_Extracted data_.
==*==
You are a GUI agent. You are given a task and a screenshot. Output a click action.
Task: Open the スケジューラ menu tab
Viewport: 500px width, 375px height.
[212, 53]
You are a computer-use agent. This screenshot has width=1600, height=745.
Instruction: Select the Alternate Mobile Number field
==*==
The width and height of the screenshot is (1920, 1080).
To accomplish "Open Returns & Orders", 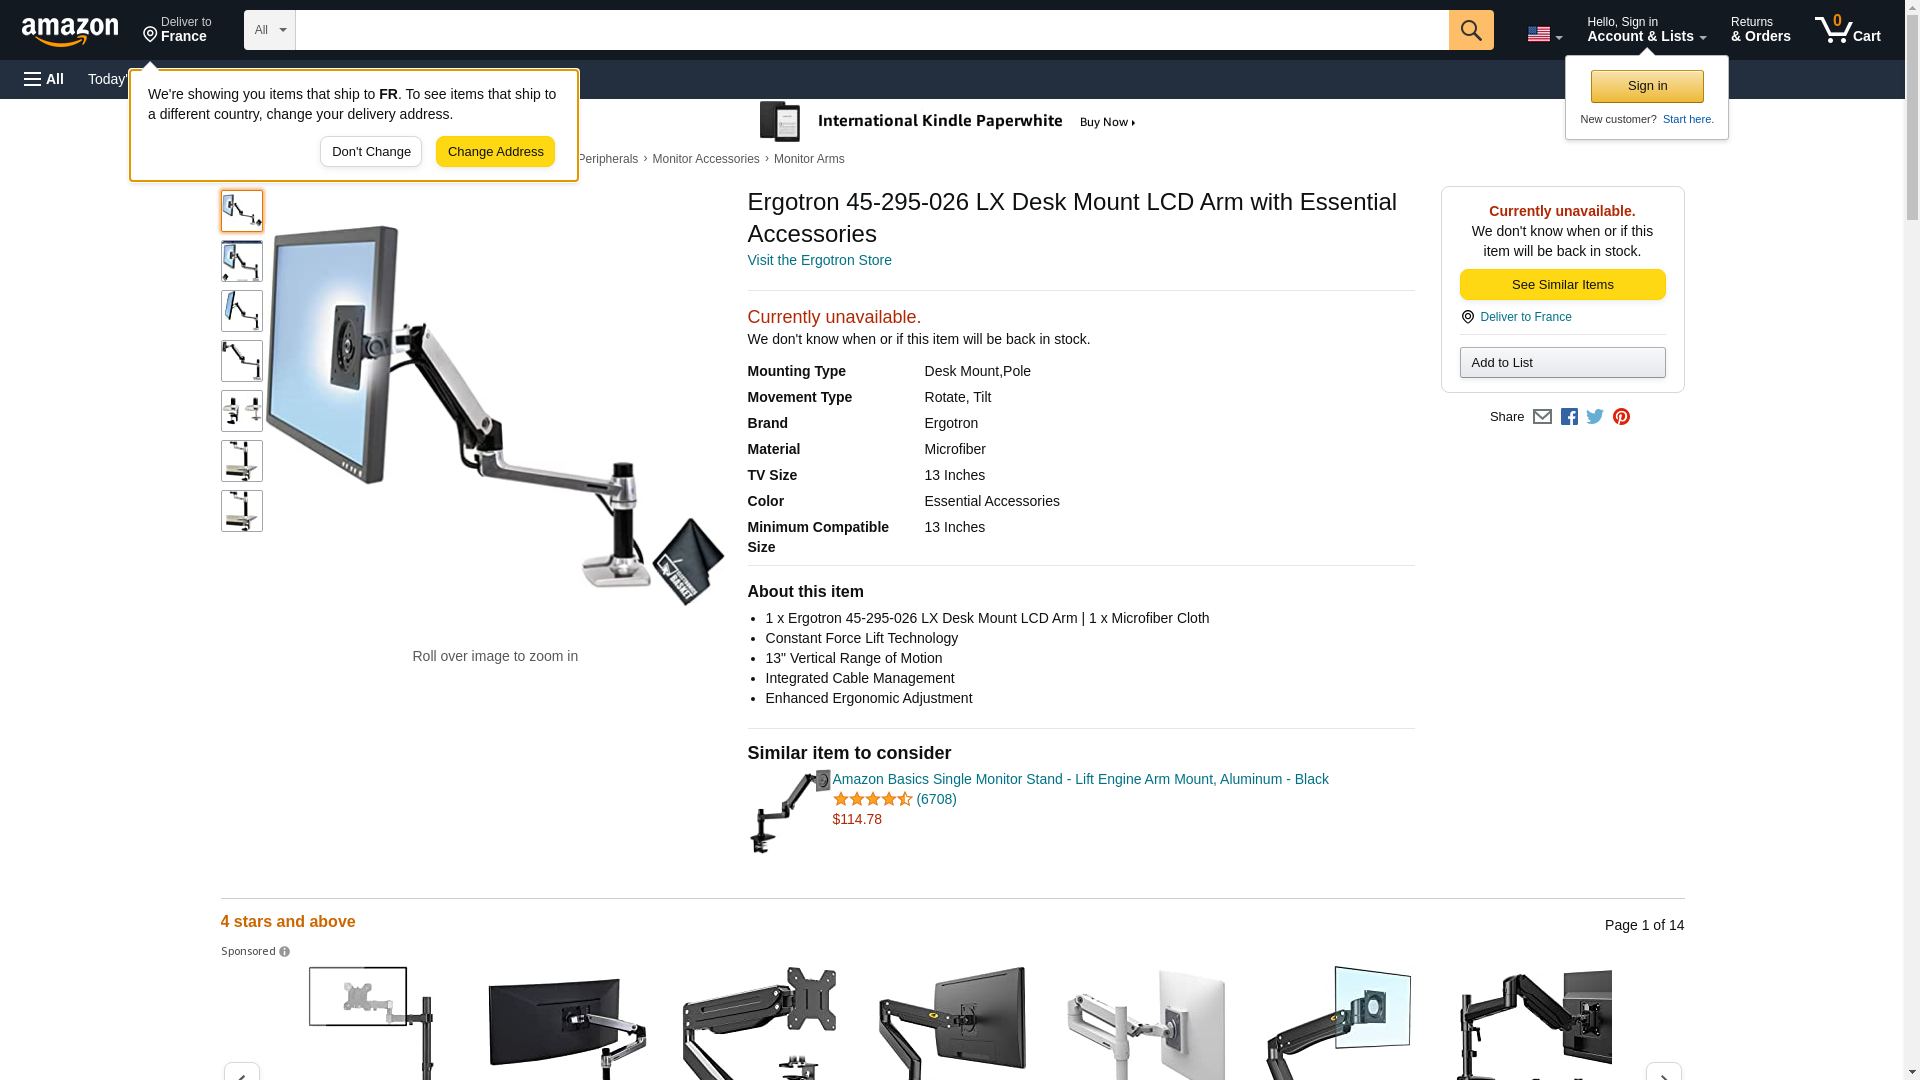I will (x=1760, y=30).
==*==
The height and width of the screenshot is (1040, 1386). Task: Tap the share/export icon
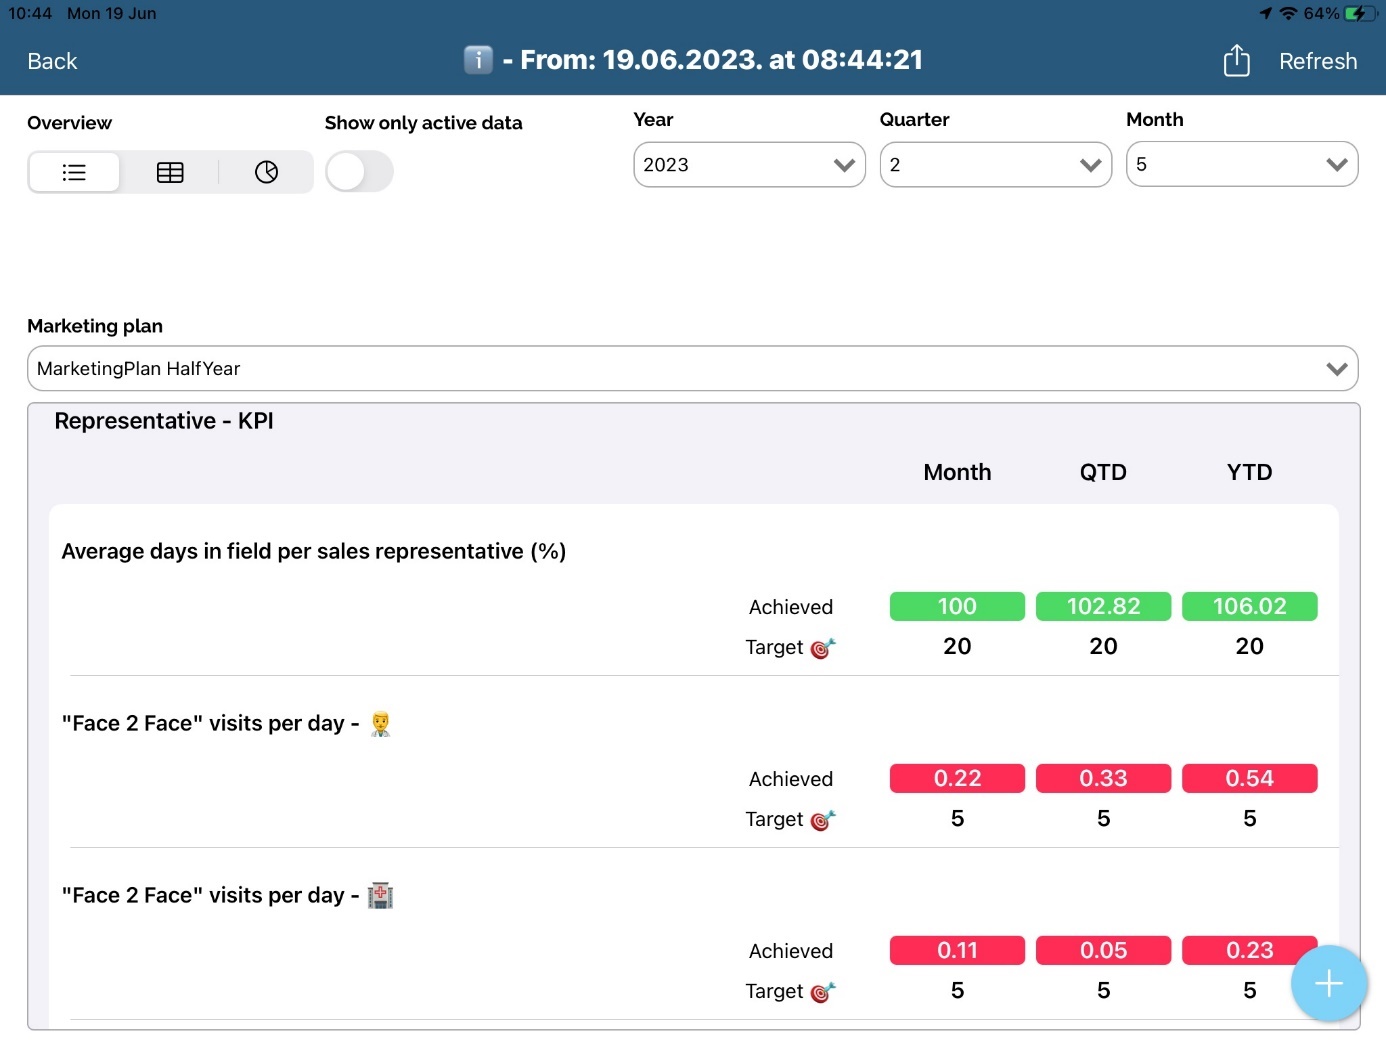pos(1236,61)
==*==
_Exercise aim_. Reproduce the entries starting at the line containing "You are a GUI" and ending at the line containing "Instruction: Select the", substituting "assistant" for "agent" and leaving everything else unchanged.

_Expected answer_.
You are a GUI assistant. You are given a task and a screenshot. Output a click action.
Task: Open the スケジューラ menu tab
Viewport: 500px width, 375px height.
[212, 53]
You are a computer-use assistant. This screenshot has width=1600, height=745.
Instruction: Select the Alternate Mobile Number field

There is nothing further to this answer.